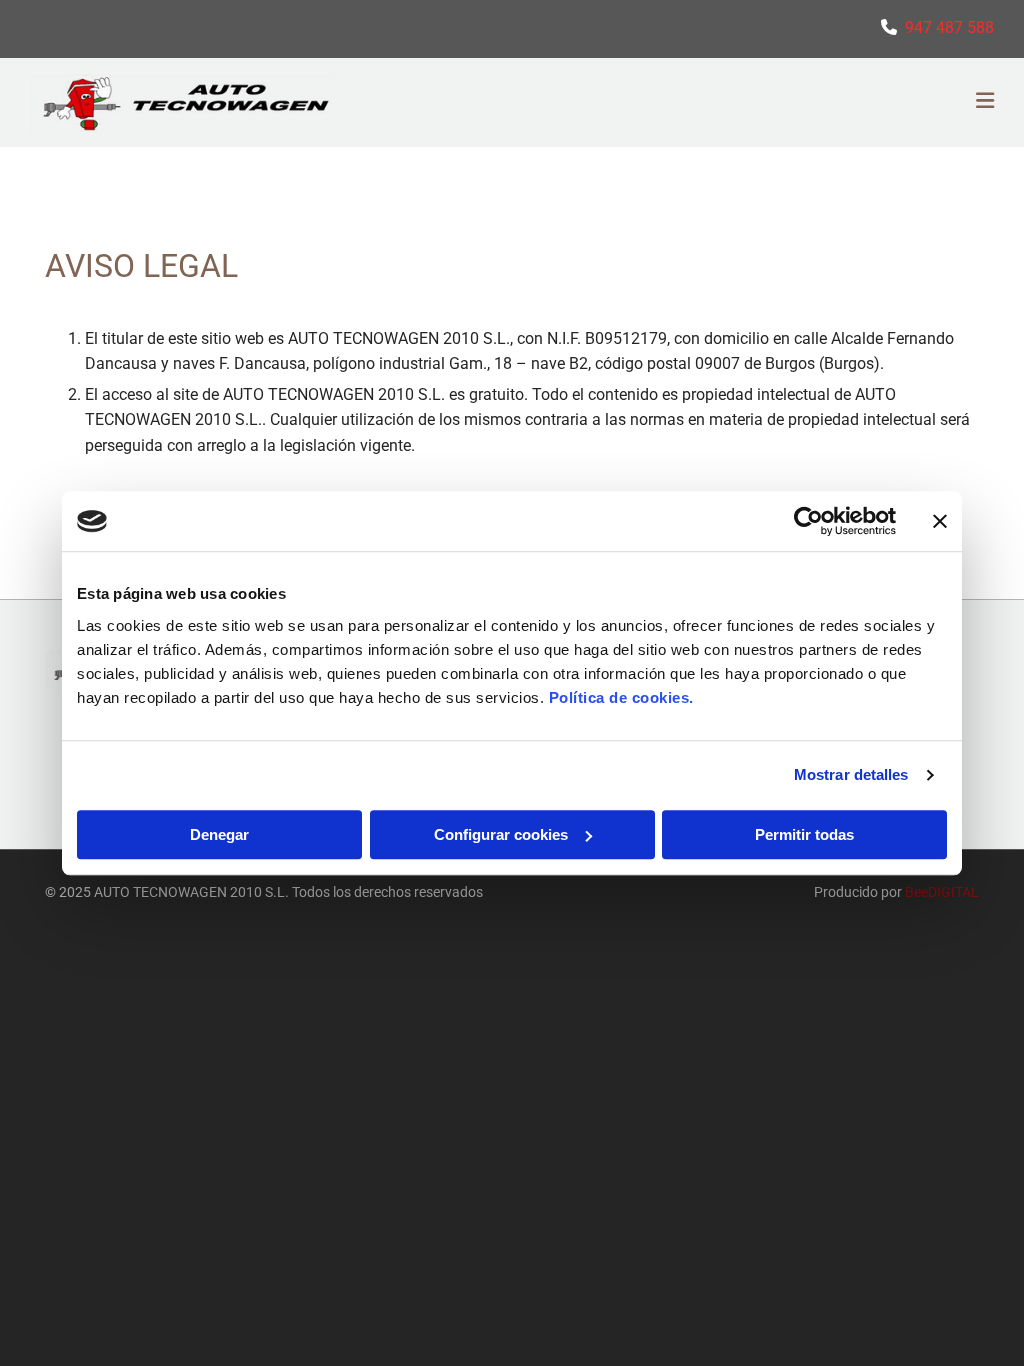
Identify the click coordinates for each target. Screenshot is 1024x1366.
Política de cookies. (621, 697)
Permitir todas (804, 834)
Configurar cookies (501, 834)
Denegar (219, 834)
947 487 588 (949, 27)
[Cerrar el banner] (940, 521)
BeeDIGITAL (942, 892)
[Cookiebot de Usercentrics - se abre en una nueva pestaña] (808, 521)
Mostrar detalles (851, 774)
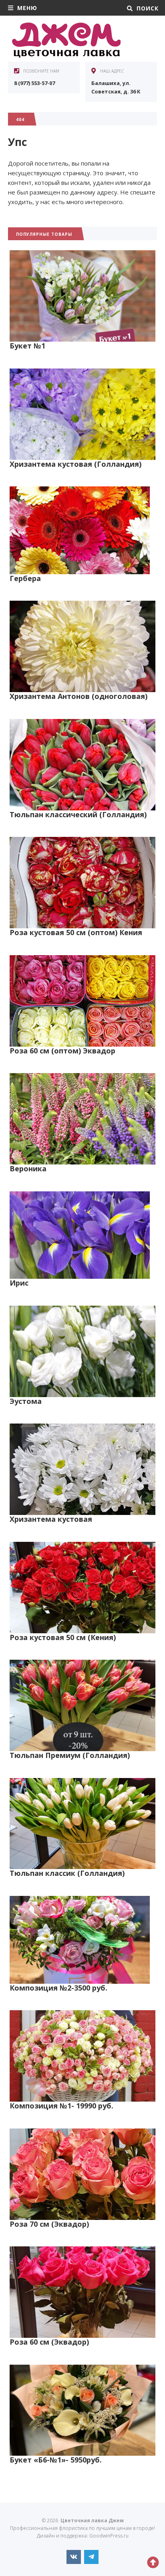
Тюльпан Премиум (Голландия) (70, 1755)
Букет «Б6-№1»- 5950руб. (56, 2460)
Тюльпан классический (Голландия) (78, 814)
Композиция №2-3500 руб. (58, 1988)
◆ ◆ ◆
• [Exercise requirements]: Count lines above with the word "Голландия". Give the number only.

• [Reply]: 2